Abstract

Cancer metastasis occurs via a progress involving abnormal cell migration. Cell migration, a dynamic physical process, is controlled by the cytoskeletal system, which includes the dynamics of actin organization and cellular adhesive organelles, focal adhesions (FAs). However, it is not known whether the organization of actin cytoskeletal system has a regulatory role in the physiologically relevant aspects of cancer metastasis. In the present studies, it was found that lung adenocarcinoma cells isolated from the secondary lung cancer of the lymph nodes, H1299 cells, show specific dynamics in terms of the actin cytoskeleton and FAs.

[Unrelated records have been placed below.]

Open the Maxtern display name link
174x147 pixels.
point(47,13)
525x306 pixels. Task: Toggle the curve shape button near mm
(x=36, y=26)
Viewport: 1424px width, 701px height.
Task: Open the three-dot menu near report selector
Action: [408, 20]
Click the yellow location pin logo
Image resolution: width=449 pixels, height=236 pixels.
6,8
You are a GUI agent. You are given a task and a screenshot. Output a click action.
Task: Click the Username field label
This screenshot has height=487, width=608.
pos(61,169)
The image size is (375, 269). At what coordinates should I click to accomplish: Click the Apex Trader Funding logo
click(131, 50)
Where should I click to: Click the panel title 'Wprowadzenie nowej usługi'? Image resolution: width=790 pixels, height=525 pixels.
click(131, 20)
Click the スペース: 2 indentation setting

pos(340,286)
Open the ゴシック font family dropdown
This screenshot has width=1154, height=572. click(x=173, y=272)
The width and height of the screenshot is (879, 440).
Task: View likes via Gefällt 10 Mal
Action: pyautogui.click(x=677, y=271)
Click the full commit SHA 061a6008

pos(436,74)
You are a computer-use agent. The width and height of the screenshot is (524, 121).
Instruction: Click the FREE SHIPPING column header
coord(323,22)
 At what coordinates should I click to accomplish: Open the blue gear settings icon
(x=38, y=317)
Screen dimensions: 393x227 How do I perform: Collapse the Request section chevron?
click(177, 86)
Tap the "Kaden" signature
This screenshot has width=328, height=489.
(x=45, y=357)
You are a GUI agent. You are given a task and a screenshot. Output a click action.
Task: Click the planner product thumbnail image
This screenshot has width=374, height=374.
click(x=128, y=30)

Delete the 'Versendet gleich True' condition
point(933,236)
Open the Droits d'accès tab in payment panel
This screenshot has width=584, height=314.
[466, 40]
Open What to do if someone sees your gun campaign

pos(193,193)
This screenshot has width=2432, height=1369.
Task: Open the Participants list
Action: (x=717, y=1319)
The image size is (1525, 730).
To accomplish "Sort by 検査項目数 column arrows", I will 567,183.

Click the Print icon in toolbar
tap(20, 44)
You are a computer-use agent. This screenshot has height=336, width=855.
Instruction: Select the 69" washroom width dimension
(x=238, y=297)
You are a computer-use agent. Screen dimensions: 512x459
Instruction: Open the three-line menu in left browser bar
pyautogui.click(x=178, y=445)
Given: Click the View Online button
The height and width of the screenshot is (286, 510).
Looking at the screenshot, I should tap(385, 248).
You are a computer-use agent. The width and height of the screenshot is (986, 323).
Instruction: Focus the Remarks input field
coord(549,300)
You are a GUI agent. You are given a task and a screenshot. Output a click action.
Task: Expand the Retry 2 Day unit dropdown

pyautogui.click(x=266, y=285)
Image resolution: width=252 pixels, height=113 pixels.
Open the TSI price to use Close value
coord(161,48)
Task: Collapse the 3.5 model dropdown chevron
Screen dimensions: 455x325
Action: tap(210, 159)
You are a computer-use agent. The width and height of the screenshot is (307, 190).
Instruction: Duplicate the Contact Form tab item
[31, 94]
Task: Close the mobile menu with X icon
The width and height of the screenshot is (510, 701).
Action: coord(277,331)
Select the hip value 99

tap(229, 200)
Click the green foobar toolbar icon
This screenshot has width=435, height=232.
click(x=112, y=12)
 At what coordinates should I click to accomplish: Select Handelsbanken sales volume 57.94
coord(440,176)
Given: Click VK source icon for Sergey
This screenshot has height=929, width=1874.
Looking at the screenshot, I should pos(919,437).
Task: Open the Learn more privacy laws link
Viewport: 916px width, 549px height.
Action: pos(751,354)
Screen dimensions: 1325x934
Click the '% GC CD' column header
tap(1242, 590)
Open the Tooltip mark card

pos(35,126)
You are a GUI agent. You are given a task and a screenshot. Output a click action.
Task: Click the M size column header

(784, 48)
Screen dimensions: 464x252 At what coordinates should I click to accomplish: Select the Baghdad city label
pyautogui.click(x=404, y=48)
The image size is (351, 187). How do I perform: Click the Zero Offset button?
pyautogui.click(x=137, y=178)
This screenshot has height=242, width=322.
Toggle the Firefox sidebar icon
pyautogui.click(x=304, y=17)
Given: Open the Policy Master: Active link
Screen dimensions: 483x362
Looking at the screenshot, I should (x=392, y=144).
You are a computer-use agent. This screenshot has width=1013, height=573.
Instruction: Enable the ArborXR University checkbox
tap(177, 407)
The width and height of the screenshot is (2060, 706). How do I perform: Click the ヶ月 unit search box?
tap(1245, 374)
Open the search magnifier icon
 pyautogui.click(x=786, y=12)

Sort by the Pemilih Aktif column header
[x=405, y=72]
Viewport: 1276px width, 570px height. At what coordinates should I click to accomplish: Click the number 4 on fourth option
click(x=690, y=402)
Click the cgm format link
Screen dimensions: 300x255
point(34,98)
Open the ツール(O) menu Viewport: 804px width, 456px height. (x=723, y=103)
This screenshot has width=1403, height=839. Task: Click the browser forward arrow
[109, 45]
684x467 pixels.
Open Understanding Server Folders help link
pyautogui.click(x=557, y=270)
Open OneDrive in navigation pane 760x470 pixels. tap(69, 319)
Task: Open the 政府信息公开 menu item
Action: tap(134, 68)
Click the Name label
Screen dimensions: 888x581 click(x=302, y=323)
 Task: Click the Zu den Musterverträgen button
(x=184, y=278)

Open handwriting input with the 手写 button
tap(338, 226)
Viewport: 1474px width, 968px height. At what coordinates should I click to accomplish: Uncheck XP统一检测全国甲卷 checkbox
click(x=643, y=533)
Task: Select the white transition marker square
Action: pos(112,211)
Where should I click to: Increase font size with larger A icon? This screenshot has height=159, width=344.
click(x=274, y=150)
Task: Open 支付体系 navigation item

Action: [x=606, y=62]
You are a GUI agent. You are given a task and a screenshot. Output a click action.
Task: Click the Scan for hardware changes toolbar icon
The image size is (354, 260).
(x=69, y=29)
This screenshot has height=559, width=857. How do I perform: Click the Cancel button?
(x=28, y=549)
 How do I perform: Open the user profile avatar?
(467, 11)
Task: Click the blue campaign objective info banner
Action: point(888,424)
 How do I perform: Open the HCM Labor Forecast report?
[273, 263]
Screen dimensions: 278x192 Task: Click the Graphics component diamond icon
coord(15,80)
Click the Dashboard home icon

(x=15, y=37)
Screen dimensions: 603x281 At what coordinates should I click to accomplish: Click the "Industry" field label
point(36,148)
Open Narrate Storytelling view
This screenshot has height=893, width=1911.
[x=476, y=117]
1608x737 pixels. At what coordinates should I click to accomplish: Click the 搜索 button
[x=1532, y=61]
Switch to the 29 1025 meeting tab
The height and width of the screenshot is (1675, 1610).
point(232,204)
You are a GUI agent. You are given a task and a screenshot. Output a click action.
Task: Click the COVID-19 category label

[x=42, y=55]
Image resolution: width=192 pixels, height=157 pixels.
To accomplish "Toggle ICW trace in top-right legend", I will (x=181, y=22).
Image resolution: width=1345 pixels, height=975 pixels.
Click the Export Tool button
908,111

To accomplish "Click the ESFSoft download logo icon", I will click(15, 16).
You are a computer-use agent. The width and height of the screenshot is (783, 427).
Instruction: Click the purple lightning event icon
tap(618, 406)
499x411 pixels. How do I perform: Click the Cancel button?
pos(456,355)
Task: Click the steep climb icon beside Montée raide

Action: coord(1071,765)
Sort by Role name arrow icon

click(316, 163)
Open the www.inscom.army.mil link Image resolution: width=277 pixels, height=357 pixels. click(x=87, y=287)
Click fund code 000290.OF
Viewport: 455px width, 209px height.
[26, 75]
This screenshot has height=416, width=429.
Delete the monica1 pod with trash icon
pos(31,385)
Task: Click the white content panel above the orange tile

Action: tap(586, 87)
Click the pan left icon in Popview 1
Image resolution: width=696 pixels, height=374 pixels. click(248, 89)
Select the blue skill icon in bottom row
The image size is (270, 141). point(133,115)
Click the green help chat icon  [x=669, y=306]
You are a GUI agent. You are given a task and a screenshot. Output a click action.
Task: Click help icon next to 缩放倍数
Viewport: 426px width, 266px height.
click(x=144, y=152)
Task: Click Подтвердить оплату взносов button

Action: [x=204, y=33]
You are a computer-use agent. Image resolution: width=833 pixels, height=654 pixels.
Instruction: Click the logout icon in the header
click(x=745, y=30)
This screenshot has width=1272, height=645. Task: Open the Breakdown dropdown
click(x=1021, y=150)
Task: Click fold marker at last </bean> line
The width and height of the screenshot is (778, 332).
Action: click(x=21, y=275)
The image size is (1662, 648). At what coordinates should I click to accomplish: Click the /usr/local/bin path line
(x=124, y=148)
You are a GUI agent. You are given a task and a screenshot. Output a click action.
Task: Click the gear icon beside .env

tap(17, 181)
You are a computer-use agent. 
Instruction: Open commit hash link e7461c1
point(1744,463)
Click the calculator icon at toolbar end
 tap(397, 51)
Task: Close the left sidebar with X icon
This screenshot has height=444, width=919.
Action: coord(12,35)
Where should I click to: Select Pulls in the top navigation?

This results in a higher level of mobility and this is regulated by an immature FA component, β-PIX (PAK-interacting exchange factor-β). In H1299 cells, β-PIX's activity was found not to be down-regulated by sequestration onto stress fibres, as the cells did not bundle actin filaments into stress fibres. Thus, β-PIX mainly remained localized at FAs, which allowed maturation of nascent adhesions into focal complexes; this resulted in actin polymerization, increased actin network integrity, changes in the intracellular microrheology at the peripheral of the cell, and cell polarity, which in turn regulated cell migration. Perturbation of β-PIX caused an inhibition of cell migration, including migration velocity, accumulated distance and directional persistence. Our results demonstrate the importance of β-PIX to the regulation of high mobility of lung adenocarcinoma cell line H1299 and that this occurs via regulation of FA dynamics, changes in actin cytoskeleton organization and cell polarity.